A mixed bag KKR’s first decade (the firm launched its India office in 2006 but gained momentum really after Nayar’s arrival in 2009) in India is something of a mixed bag. Nayar led KKR through two phases of private equity investing. The KKR playbook globally has always been big buyouts, but the India market was different and it began slowly by acquiring small stakes in companies such as Cafe Coffee Day, Bharti Infratel, and Dalmia Cements, among others.
The firm hit its stride with deals in 2013 in Alliance Tyres Group (where it bought more than 90% equity stake) and Gland Pharma (in which it acquired a 33% stake). Both generated blockbuster returns for KKR in India.
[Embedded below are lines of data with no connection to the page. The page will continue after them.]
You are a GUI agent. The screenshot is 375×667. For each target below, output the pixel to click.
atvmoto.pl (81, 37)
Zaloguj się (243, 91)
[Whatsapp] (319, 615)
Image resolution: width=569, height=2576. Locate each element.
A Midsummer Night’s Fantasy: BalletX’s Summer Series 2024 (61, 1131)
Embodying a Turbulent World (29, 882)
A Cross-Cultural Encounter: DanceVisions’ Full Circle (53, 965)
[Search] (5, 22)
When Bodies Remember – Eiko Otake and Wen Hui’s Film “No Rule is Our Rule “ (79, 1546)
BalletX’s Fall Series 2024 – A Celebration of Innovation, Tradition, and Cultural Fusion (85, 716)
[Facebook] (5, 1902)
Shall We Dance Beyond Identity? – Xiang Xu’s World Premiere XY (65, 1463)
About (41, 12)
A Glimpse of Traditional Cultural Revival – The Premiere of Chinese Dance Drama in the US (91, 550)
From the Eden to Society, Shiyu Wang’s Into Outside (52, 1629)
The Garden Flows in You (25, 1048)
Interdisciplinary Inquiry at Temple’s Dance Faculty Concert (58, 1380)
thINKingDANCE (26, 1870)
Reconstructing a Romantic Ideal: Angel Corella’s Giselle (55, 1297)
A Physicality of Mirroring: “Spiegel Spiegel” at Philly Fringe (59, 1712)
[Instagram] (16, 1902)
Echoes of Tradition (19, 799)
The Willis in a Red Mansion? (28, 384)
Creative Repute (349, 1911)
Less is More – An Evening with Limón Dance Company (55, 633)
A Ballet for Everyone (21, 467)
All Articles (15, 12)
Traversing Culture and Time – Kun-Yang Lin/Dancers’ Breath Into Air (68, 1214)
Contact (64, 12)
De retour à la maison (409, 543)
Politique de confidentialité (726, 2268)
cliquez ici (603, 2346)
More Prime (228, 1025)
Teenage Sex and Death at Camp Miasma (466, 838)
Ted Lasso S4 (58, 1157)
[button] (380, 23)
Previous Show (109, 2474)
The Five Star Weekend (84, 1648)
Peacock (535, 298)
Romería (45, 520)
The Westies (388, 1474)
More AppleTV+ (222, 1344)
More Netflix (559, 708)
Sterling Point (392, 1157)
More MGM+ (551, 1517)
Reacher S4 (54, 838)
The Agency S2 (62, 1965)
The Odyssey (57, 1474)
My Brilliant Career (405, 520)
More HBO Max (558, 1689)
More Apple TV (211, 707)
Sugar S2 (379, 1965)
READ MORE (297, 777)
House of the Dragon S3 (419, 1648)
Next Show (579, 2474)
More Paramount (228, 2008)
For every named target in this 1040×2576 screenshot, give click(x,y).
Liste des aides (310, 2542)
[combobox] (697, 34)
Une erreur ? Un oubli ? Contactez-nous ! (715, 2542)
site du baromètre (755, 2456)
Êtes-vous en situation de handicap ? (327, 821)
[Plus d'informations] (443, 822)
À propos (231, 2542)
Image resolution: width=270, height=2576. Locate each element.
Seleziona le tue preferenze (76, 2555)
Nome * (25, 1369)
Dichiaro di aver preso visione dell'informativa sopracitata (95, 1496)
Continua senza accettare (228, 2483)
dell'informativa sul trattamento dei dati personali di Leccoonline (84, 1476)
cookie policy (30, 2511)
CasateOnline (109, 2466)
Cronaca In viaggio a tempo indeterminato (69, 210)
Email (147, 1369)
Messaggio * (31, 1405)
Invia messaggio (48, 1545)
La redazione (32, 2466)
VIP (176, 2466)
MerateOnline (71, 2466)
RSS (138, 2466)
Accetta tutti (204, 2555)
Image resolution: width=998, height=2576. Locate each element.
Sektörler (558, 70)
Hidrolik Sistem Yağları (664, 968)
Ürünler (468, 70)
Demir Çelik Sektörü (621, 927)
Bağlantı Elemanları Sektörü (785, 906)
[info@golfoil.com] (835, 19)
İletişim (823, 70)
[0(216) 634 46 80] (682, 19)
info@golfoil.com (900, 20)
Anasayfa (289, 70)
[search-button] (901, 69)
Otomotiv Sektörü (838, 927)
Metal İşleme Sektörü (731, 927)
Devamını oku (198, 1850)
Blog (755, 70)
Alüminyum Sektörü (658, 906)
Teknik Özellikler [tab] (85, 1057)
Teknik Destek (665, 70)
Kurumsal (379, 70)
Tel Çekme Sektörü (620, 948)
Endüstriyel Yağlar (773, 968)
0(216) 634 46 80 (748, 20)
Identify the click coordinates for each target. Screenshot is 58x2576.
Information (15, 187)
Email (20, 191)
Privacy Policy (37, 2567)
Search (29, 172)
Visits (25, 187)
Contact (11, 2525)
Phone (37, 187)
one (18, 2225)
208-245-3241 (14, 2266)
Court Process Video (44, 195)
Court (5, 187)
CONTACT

That was also the year that KKR, under Nayar, decided that it was better off adopting the global KKR playbook and KKR started pursuing larger buyout deals.
The Indian market had also matured by then to throw up opportunities for large-sized control transactions (called so as the investor gains control of the firm). The philosophy then was to “control your own destiny"—meaning, unlike a minority investment, the firm won’t be at the mercy of other investors in a buyout and can control its path to exit, and therefore returns. Typically, control deals also help funds like KKR deploy large sums.
This strategy led KKR to acquire majority stakes in several companies, such as Radiant Life Care in 2017. The latter merged with Max Healthcare in 2020, which KKR exited last year to blockbuster returns. But as KKR started expanding its ambition in India, it suffered a reversal.